What to produce » Express the part of the entries that opens with the line containing "Select the Magic" and closes with the line containing "Looking at the screenshot, I should [300, 23]." as a JSON list of strings, one string per line, leaving out blank lines. Include both end lines and nothing outside this span.

Data provided »

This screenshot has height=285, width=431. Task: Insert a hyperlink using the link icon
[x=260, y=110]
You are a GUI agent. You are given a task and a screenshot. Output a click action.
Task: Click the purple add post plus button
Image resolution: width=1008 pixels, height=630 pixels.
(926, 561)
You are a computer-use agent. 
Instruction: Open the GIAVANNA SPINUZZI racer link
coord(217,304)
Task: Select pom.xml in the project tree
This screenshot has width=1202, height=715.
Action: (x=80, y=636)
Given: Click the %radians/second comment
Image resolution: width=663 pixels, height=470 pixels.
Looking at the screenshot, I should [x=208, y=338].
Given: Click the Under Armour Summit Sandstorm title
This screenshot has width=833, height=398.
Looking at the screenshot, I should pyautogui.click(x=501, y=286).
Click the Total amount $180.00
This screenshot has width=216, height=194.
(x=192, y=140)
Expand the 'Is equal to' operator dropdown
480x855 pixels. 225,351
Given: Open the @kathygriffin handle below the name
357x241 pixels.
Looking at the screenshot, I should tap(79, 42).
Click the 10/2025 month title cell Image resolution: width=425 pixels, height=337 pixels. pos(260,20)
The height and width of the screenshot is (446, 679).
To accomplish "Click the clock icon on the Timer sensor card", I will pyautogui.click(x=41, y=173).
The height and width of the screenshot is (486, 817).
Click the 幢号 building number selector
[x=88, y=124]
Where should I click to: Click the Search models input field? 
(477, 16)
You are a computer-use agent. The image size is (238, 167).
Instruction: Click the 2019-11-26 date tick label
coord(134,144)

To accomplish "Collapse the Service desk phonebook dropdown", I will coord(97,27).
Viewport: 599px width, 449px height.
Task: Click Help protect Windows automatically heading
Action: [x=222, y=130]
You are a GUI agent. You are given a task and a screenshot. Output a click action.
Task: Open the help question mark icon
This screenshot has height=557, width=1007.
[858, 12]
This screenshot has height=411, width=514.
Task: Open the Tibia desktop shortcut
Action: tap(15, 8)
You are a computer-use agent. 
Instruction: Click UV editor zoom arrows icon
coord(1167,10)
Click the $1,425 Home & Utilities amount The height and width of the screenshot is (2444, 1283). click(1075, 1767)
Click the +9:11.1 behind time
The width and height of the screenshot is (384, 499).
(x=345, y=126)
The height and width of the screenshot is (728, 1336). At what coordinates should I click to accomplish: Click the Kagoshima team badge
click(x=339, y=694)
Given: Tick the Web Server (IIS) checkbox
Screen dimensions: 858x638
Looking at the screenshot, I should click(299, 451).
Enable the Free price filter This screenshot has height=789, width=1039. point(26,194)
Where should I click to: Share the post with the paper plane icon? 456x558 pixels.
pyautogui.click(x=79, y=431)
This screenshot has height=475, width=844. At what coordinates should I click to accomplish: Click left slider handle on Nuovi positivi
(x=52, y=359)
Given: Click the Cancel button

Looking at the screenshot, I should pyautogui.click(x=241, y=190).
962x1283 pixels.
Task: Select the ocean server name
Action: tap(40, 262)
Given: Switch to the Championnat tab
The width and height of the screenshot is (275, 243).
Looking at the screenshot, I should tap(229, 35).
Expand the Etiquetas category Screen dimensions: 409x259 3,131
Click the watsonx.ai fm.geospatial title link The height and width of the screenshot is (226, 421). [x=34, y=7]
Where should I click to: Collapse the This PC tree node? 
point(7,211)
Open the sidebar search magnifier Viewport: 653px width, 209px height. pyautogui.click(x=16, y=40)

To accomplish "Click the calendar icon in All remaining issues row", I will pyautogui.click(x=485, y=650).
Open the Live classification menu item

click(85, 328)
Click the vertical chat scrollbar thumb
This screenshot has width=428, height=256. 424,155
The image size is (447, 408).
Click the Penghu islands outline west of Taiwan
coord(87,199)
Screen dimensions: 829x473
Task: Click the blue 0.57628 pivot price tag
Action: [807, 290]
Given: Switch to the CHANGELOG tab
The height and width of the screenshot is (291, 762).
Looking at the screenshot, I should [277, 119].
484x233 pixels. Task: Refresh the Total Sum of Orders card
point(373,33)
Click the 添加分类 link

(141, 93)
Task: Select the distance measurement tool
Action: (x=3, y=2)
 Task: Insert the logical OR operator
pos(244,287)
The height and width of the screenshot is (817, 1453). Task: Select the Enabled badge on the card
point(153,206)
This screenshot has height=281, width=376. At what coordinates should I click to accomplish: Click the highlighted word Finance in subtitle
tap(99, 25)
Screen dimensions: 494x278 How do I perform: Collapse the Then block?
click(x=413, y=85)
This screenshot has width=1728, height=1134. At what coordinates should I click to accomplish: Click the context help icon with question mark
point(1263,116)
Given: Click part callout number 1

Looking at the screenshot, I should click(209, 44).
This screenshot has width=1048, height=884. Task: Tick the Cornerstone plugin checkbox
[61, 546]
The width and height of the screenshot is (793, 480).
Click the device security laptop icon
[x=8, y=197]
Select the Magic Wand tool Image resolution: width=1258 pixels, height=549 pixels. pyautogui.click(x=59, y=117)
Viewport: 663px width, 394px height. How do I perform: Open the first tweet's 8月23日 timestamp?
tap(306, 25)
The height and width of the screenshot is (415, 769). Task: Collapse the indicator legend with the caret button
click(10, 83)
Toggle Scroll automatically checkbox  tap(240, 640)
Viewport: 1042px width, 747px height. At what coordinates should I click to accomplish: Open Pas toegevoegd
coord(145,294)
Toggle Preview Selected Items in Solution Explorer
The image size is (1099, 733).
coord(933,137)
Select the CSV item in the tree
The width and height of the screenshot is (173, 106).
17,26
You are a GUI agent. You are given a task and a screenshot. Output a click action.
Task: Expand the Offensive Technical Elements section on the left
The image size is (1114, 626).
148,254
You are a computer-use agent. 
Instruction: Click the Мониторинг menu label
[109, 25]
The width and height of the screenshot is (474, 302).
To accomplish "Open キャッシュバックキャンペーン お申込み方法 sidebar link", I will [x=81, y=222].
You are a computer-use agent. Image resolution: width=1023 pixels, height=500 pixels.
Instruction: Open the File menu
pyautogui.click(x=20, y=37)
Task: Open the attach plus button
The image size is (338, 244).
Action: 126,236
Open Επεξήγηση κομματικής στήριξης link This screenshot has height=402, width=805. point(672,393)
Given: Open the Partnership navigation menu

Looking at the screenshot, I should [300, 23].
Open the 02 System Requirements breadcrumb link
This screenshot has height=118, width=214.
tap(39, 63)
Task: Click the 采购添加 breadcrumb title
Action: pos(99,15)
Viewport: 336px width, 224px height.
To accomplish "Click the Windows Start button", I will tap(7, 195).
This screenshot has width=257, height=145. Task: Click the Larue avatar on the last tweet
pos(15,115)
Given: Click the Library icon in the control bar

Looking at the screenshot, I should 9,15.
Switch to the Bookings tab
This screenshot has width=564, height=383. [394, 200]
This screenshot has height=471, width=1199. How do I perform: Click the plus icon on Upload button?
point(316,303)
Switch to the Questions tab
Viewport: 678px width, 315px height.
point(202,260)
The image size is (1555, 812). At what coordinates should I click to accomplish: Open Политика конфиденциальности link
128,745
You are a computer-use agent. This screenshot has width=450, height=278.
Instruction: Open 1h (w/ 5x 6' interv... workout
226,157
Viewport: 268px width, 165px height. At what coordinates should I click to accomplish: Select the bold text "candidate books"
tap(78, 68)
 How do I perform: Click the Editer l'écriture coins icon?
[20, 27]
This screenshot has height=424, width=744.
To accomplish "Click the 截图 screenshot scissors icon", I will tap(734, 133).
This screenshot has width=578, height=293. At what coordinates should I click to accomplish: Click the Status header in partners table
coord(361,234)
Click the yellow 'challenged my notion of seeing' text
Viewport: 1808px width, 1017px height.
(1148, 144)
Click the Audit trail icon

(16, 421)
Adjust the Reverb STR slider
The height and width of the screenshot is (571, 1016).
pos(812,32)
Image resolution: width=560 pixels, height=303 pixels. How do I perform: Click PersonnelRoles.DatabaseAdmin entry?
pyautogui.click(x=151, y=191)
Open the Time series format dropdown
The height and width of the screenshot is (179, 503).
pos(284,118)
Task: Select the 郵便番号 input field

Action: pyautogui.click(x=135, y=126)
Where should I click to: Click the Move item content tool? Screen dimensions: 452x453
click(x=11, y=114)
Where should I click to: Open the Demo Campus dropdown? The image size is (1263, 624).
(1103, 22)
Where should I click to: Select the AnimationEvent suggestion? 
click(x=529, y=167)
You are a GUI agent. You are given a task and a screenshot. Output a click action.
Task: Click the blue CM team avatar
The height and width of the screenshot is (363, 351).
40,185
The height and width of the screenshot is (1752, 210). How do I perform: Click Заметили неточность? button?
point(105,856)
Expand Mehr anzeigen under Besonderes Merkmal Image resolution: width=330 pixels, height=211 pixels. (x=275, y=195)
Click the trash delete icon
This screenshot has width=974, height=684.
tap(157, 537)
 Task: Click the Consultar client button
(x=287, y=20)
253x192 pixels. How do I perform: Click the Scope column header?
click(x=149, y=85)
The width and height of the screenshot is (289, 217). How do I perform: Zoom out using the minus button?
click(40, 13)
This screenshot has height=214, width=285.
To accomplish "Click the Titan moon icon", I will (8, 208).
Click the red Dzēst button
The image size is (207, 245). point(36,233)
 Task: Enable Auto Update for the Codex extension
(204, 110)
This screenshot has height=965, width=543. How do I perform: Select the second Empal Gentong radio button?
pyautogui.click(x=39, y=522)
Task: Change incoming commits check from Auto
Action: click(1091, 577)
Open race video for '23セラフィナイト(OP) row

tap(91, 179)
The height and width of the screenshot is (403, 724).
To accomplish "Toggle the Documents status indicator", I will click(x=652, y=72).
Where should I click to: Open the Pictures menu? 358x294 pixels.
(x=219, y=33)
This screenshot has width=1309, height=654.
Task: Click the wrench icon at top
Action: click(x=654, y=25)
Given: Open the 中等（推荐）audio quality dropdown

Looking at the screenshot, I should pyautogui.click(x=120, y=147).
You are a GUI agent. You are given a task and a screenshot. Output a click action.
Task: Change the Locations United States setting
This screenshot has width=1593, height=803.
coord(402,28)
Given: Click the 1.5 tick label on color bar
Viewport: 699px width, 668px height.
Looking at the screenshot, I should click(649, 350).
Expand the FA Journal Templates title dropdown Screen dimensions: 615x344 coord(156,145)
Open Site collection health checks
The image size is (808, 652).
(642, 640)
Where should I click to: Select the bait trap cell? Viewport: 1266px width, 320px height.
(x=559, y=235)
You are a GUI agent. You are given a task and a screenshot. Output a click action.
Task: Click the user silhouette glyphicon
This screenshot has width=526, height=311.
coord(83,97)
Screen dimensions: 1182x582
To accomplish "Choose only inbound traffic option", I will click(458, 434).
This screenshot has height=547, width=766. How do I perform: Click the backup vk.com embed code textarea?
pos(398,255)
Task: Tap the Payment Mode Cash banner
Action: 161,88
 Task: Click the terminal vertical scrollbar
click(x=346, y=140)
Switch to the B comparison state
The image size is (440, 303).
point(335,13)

Written response »
[
  "Select the Magic Wand tool Image resolution: width=1258 pixels, height=549 pixels. pyautogui.click(x=59, y=117)",
  "Viewport: 663px width, 394px height. How do I perform: Open the first tweet's 8月23日 timestamp?",
  "tap(306, 25)",
  "The height and width of the screenshot is (415, 769). Task: Collapse the indicator legend with the caret button",
  "click(10, 83)",
  "Toggle Scroll automatically checkbox  tap(240, 640)",
  "Viewport: 1042px width, 747px height. At what coordinates should I click to accomplish: Open Pas toegevoegd",
  "coord(145,294)",
  "Toggle Preview Selected Items in Solution Explorer",
  "The image size is (1099, 733).",
  "coord(933,137)",
  "Select the CSV item in the tree",
  "The width and height of the screenshot is (173, 106).",
  "17,26",
  "You are a GUI agent. You are given a task and a screenshot. Output a click action.",
  "Task: Expand the Offensive Technical Elements section on the left",
  "The image size is (1114, 626).",
  "148,254",
  "You are a computer-use agent. ",
  "Instruction: Click the Мониторинг menu label",
  "[109, 25]",
  "The width and height of the screenshot is (474, 302).",
  "To accomplish \"Open キャッシュバックキャンペーン お申込み方法 sidebar link\", I will [x=81, y=222].",
  "You are a computer-use agent. Image resolution: width=1023 pixels, height=500 pixels.",
  "Instruction: Open the File menu",
  "pyautogui.click(x=20, y=37)",
  "Task: Open the attach plus button",
  "The image size is (338, 244).",
  "Action: 126,236",
  "Open Επεξήγηση κομματικής στήριξης link This screenshot has height=402, width=805. point(672,393)",
  "Given: Open the Partnership navigation menu",
  "Looking at the screenshot, I should [300, 23]."
]